- _Extrait_:
────────────────
Certains oiseaux s’arrêtent à Nomans Land pour se reposer lors de leur long périple, profitant des conditions idéales de l'île pour manger et se reposer. D’autres quittent rarement l’île et s'installent définitivement sur ses rives paisibles. Au fil des ans, les experts de la faune ont réalisé le potentiel de l'île pour les espèces vulnérables en matière de protection et de subsistance.

Les Lapins de Nouvelle-Angleterre

En 2019, une équipe de protecteurs de l’environnement s'est rendue sur Nomans Land afin de libérer des Lapins de Nouvelle-Angleterre. Ils espéraient ainsi encourager la reproduction de ces animaux de plus en plus rares, à l’abri des renards et d’autres grands prédateurs. Les experts semblaient donc considérer l’île comme un habitat idéal pour de nombreuses créatures, à l’exception des humains.

Des humains toujours réticents

Une île suffisamment sûre et fertile pour accueillir des espèces en voie de disparition devrait également représenter l’habitat idéal pour l'humain, non ? Après tout, la mer remplie de requins dangereux n'a pas empêché les vacanciers d’affluer vers les autres stations balnéaires aux alentours. Figurez-vous que la raison terrifiante qui empêche les visiteurs de vivre sur Nomans Land est directement liée aux actions humaines.
────────────────
- _Éléments fournis_:
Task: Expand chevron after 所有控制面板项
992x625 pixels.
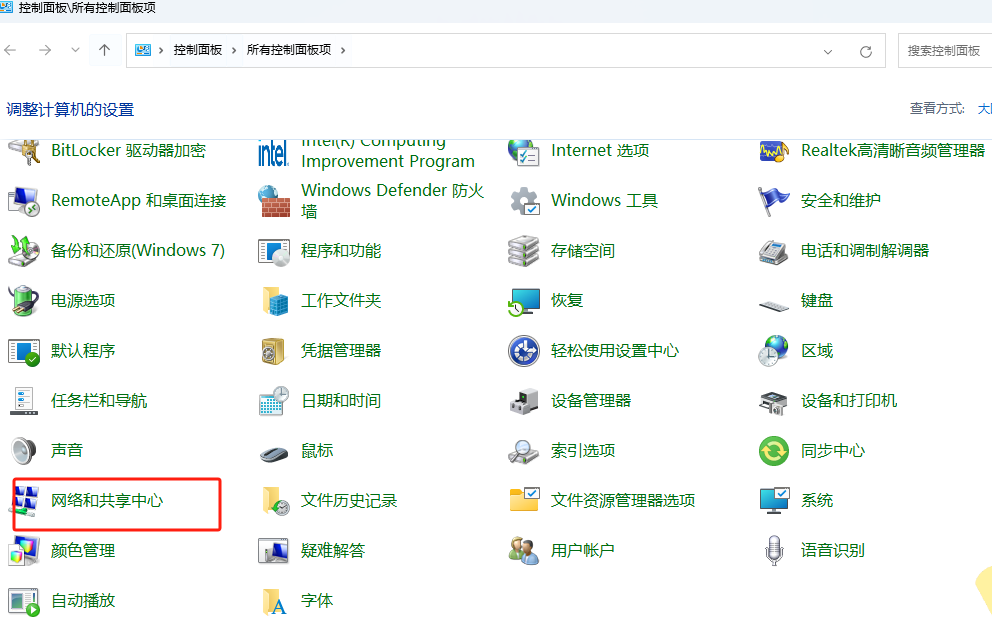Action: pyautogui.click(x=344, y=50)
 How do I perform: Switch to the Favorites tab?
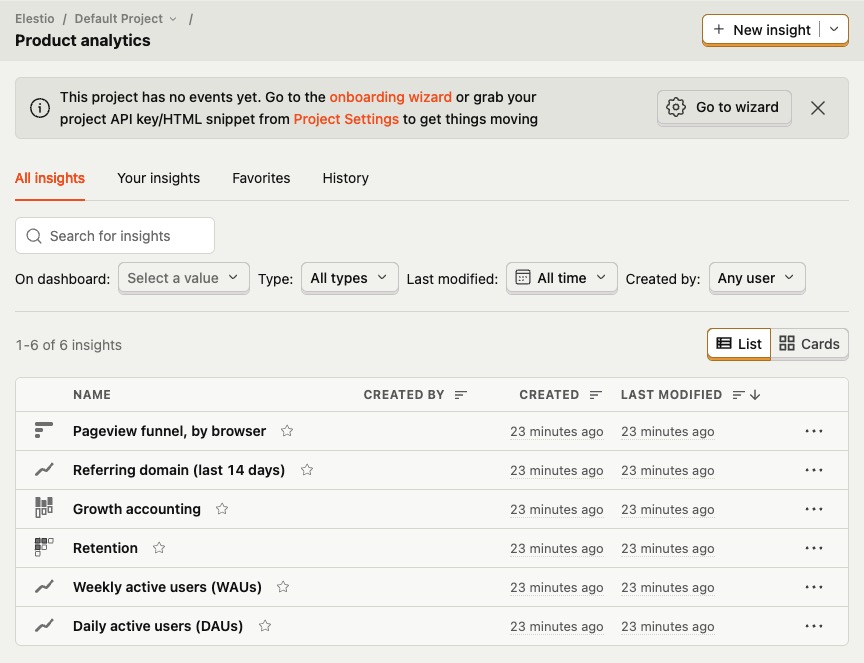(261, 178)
────────────────
- _Consignes_:
1. Recopiez le passage de l'extrait sur Nomans Land qui va de « Une île suffisamment » à « aux actions humaines. ».
2. D'après l'extrait sur Nomans Land, quels animaux une équipe de protecteurs de l'environnement est-elle venue libérer sur l'île en 2019 ?
3. Rédigez la suite de l'extrait sur Nomans Land, en reprenant juste après sa dernière phrase.

- _Réponses par consigne_:
1.
Une île suffisamment sûre et fertile pour accueillir des espèces en voie de disparition devrait également représenter l’habitat idéal pour l'humain, non ? Après tout, la mer remplie de requins dangereux n'a pas empêché les vacanciers d’affluer vers les autres stations balnéaires aux alentours. Figurez-vous que la raison terrifiante qui empêche les visiteurs de vivre sur Nomans Land est directement liée aux actions humaines.

2. Des Lapins de Nouvelle-Angleterre.

3.
Un passé conflictuel

En 1942, l’île paisible a été frappée par un nouveau type de conflit. En décembre 1941, les forces japonaises ont lancé une attaque surprise sur la base militaire américaine de Pearl Harbor, forçant l’Amérique à être mêlée au chaos de la Seconde Guerre mondiale.

Des bombardements

Les soldats américains se sont donc rendus en Europe pour participer au combat, et la Marine a construit un aérodrome de l’autre côté de l’Atlantique sur les rives Sud de Nomans Land. Il ne s'agissait pas uniquement d'un site d'atterrissage et de ravitaillement. À partir de 1943, l’île a également commencé à servir de champ de bombardement naval afin que les aviateurs s'entraînent au combat.

De nouveaux propriétaires

Deux ans plus tard, les Alliés sont sortis victorieux, marquant ainsi la fin de la Seconde Guerre mondiale. Les activités violentes qui se déroulaient sur Nomans Land n'ont toutefois pas immédiatement pris fin, et les bombardiers ont continué de ravager les terres pendant de nombreuses années. En 1952, la famille Crane, à qui l’île appartenait, a fini par vendre leur propriété à la marine américaine.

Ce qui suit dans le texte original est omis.